Escient Pharmaceuticals has grabbed a meaty $77.5 million series B with the help of Sanofi’s VC arm as the biotech also starts its first in-human tests.
The San Diego biotech came onto the scene back in 2018 with $40 million in series A funding to develop novel G protein-coupled receptor-targeted drugs for a wide range of indications. The startup's first focus was on neuro-immuno-inflammatory and autoreactive diseases.
Now, it’s second funding round has nearly doubled from its first, giving it the cash to start a phase 1 for its leading drug EP547, a MRGPRX4-targeted product candidate to treat cholestatic and uremic pruritus, a form of severe itching resulting from liver or kidney disease.

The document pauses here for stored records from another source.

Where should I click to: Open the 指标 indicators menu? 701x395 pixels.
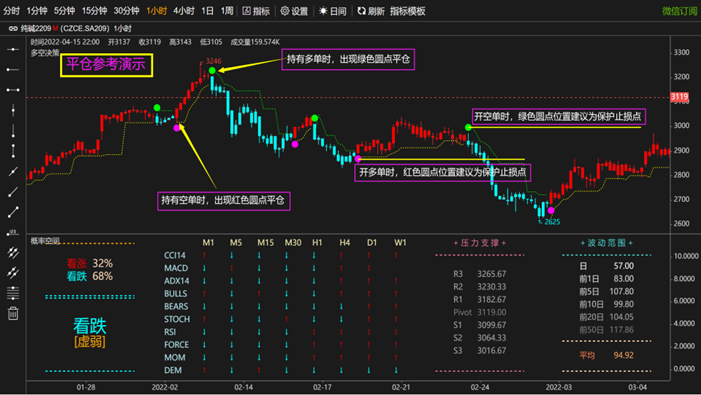[256, 11]
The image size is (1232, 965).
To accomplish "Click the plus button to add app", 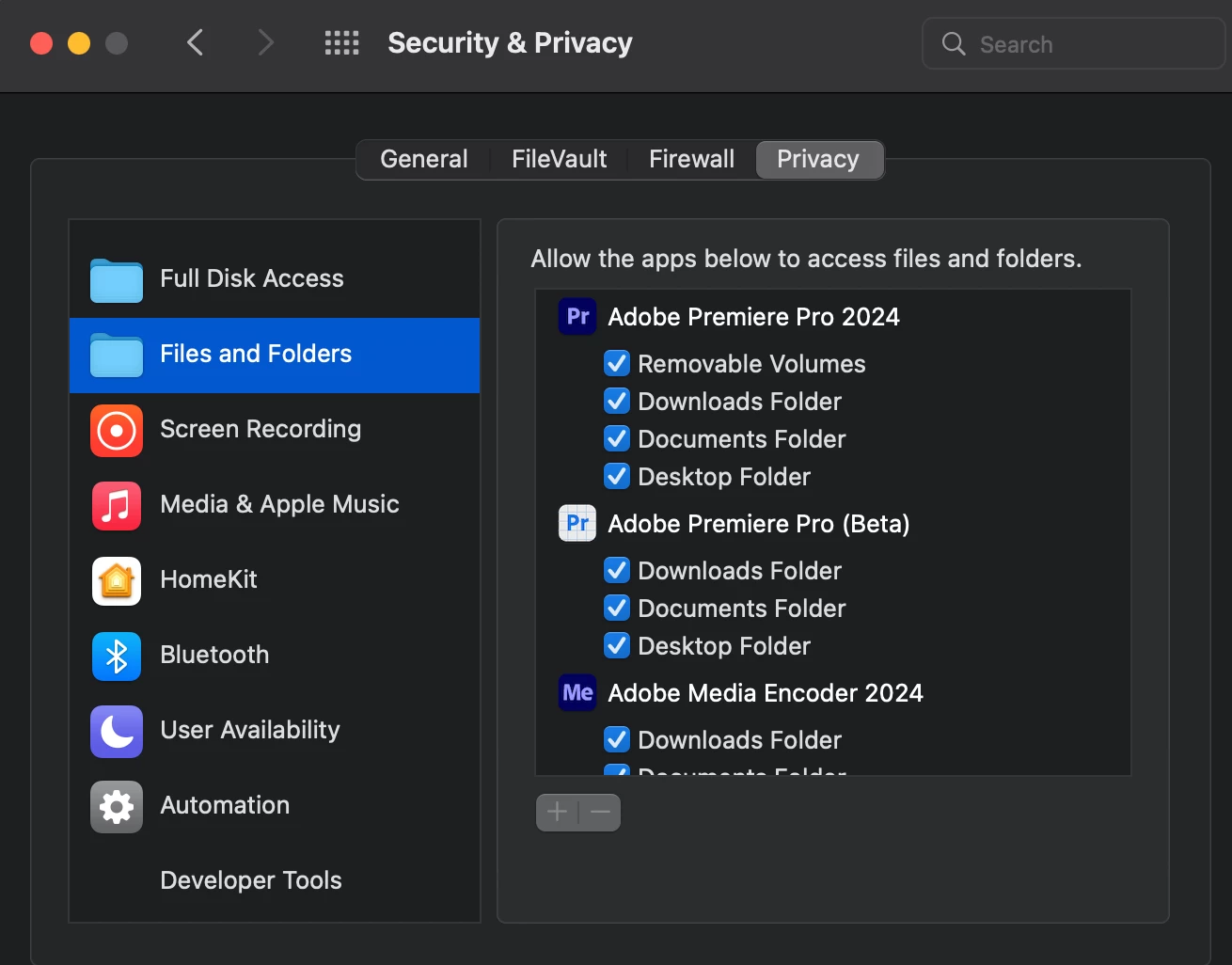I will tap(557, 812).
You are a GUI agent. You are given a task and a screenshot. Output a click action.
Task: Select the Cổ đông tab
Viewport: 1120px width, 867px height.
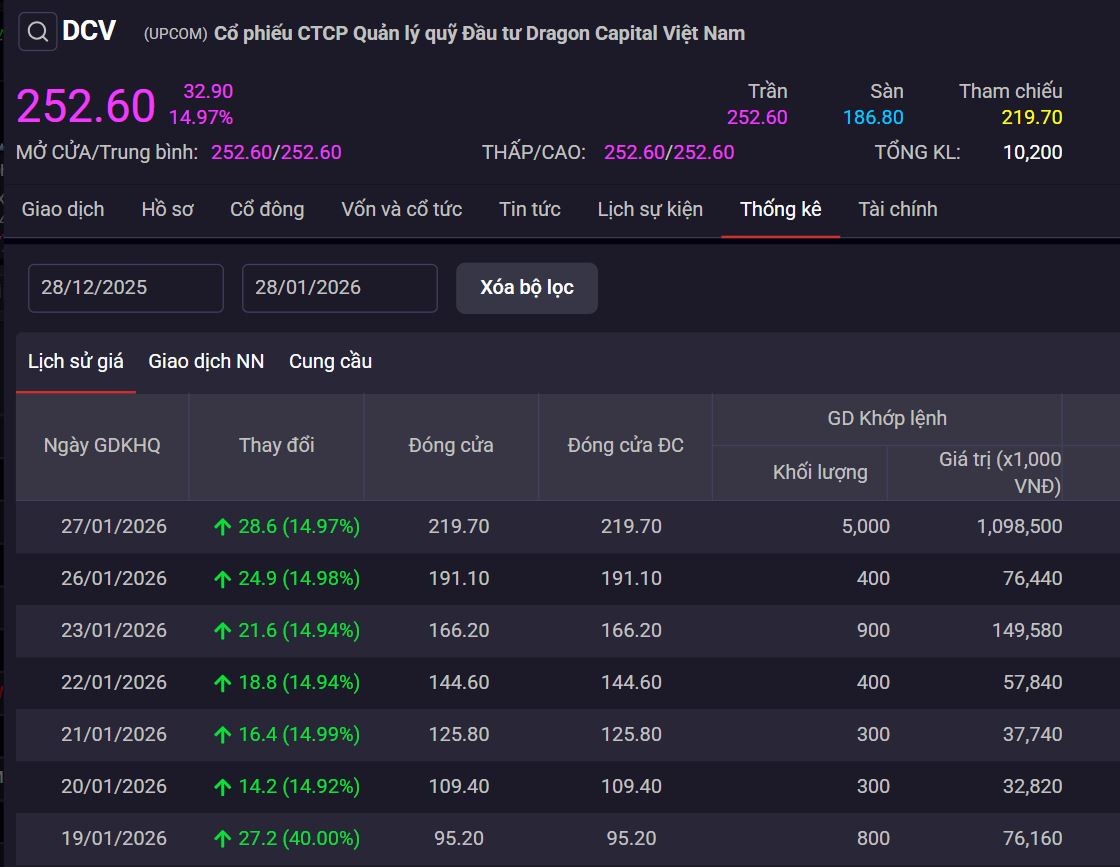(x=266, y=210)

The most recent epidemiologic data out from the Dialysis Outcomes and Practice Patterns Study suggest that around 40% of patients with end-stage renal disease experience moderate to severe pruritus and that uremic pruritus “has a major clinical impact” because it is strongly associated with poor quality of life, impaired sleep, depression and increased mortality.
With cholestatic pruritus, the itching comes as a result of several liver diseases and is most common in patients with primary biliary cirrhosis, primary sclerosing cholangitis and intrahepatic cholestasis of pregnancy, but is also fairly common in patients with chronic viral hepatitis, especially hepatitis C.
Escient is developing EP547 based on the finding of disease-related accumulation of key metabolites that activate the MRGPRX4 itch receptor. It’s also eyeing a second program for mast cell-related diseases
The financing was led by Sanofi Ventures and Cowen Healthcare Investments with help from new investors Redmile Group and Perceptive Advisors.
“In just over two years since our launch, we’ve made significant progress developing our platform and pipeline. We have advanced both our understanding of the role MRGPRs in a number of therapeutic areas and our methods for drugging them to potentially treat several diseases based on novel and specific mechanisms of action,” said Alain Baron, M.D., CEO of Escient.
“Through our work, we’ve identified promising drug candidates that we are advancing into clinical development with the potential to build a pipeline of class-leading, once-daily, oral therapeutics to address debilitating diseases.”